Last month I had the pleasure of spending a week in Paris with one of my very best girlfriends. Leila has been living in a small studio apartment in the 11th for the last five years, and the week I was visiting, she was finishing up her masters’ thesis. I thought I’d treat her to a home cooked meal for all of her hard work as well as for hosting me.

The challenge: the size of her kitchen (miniscule!) and lack of oven. I had to get creative in her teeny tiny space, but I think all told, I did a pretty bang up job. I chose a simple recipe to get the job done. This is something that can be whipped up in no time when you just need a quick yet decent meal at home.

this is IT. This is her kitchen. teeny tiny.

Chicken Piccata, for three.
3 chicken breasts & drumsticks
3-5 tbsp butter
1-2 c flour
1 lemon (for juicing and for garnish)
½ c dry white wine
¼ c fresh lemon juice
½ c chicken broth
2-3 tbsp drained capers

Rinse and pat chicken dry. Toss 1½ c of flour into a deep plate or shallow bowl with liberal pinches of S&P. Dredge each piece of chicken through flour to coat evenly.

Preheat your oven to 350, or in my case, Leila’s toaster oven. (It worked like a charm!)

Now place a deep frying pan over med-high heat. Toss in ½ of butter. Once it’s melted and pan has come to temperature, arrange chicken in pan and sear. Be sure to turn chicken over and really crisp up its outer edge. After about 4-3 minutes, transfer chicken to oven-safe dish and bake for 20 minutes or so, until cooked through.

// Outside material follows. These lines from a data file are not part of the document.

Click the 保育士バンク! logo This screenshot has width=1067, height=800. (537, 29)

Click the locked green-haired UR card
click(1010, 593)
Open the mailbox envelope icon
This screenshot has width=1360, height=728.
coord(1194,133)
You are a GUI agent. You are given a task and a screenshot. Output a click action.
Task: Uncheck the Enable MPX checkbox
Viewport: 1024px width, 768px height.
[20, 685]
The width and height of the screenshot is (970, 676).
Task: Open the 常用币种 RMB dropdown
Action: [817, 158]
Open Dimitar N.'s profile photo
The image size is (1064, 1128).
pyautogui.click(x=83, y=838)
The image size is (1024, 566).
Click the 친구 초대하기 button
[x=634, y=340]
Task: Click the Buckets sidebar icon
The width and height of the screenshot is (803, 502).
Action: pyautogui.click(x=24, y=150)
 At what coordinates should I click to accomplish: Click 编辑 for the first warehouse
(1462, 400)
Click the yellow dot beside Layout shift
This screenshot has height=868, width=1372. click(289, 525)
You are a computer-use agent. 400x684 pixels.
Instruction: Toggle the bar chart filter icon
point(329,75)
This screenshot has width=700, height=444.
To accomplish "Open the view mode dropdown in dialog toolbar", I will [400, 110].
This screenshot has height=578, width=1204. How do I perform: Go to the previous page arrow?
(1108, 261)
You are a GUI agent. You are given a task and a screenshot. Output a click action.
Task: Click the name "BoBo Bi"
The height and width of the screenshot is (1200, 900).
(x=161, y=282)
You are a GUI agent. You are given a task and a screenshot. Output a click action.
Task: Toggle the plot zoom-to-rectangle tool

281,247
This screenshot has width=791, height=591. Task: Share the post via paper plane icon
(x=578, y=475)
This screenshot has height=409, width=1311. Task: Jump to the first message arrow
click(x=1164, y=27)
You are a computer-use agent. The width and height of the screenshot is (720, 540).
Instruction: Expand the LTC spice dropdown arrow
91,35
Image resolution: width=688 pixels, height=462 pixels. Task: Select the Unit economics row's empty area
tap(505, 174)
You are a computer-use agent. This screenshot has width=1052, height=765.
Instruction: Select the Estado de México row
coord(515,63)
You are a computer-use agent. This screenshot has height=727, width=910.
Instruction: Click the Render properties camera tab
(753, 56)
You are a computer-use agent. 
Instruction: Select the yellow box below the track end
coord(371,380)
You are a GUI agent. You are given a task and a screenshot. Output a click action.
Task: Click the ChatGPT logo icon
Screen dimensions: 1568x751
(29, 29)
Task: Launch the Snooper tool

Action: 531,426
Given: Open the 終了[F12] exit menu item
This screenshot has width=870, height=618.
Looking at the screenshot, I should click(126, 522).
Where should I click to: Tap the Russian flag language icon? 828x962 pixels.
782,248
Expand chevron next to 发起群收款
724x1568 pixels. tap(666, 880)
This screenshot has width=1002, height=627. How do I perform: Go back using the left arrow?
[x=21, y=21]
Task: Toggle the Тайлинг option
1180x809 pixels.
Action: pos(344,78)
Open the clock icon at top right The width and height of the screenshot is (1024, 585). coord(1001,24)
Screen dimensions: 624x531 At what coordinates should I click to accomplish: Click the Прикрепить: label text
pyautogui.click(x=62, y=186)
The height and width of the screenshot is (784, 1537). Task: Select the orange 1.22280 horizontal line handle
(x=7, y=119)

Meanwhile, now you can make piccata sauce: Melt remaining butter in the pan and toss in your wine, lemon juice, stock, and bring to a low boil. (at this point some people like to toss in a pinch or two of flour to thicken up the sauce—your call). Now add your capers and parsley. Stir, and give it a taste. Adjust seasonings accordingly or add more lemon juice if needed. Once your satisfied with the flavor, pull it off the heat and wait for your chicken to finish. Arrange chicken on plates with rosemary roasted potatoes and finish with piccata sauce. Garnish with lemon slices.

Bon Appetit!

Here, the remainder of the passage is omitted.